Vector sensors are used in radar, sonar and communications applications. Vector sensors use measurements from multiple, co-located sensors to achieve improved spatial resolvability. Vector sensors obtain multi-variate measurements at a point by measuring the signal in multiple polarizations or the spatial derivatives of the signal. This study focuses on vector sensors which measure the spatial derivatives of the signal. The measurement of the spatial derivatives allows one to extrapolate the signal over an aperture significantly greater than the real aperture of the sensors themselves. The degree to which the signal can be extrapolated will depend on the number of spatial derivatives which are measured. In practice, the vector sensors measure only the lowest order spatial derivatives of a signal. This limits the size of the aperture over which the signal can be extrapolated. In this paper, a super-resolution processing technique is developed for extending the aperture by estimating the higher order spatial derivatives from the measured lower order derivatives. A linear prediction (LP) model is used to write the higher order derivatives in terms of the lower order derivatives. The coefficients of the LP model are estimated using the measurements. The Least Mean Square (LMS) algorithm is used to estimate the LP coefficients from the vector sensor measurements.

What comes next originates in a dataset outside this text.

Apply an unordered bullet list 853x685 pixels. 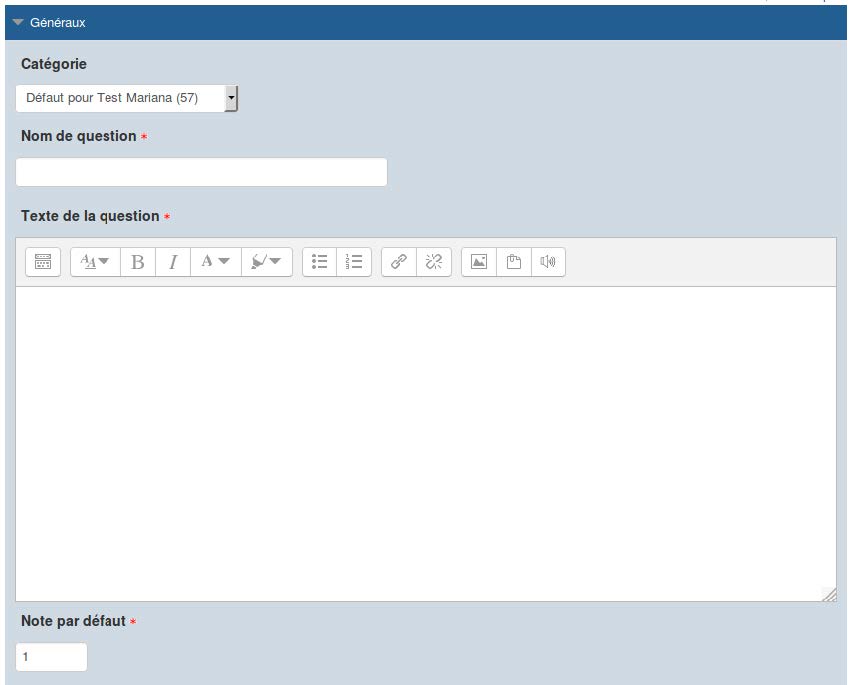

The LP model is then used to estimate the higher order spatial derivatives. Using the higher order derivatives, the signal can be extrapolated over a larger aperture. The LP model that relates the higher order spatial derivatives to the measured lower order derivatives is formulated. For the purpose of clarity, the study focuses on one-dimensional vector sensors. Simulations are used to study the effectiveness of this technique. The improvement in the spatial resolution is studied as a function of the order of the LP process and signal-to-noise ratio.